→ **THE TASK**:
Once you find the line with "You are a computer-use" in the data that follows, repeat it and every line after it exactly, through the line with "Go to results".

→ **GIVEN ENTRIES**:

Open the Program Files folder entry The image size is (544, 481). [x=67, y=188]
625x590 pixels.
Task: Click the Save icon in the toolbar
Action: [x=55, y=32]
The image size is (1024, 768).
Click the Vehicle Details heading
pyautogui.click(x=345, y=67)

--

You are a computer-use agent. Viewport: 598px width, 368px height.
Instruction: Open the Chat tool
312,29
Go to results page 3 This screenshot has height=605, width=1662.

→ **OUTPUT FOR THIS EXERCISE**:
You are a computer-use agent. Viewport: 598px width, 368px height.
Instruction: Open the Chat tool
312,29
Go to results page 3 This screenshot has height=605, width=1662.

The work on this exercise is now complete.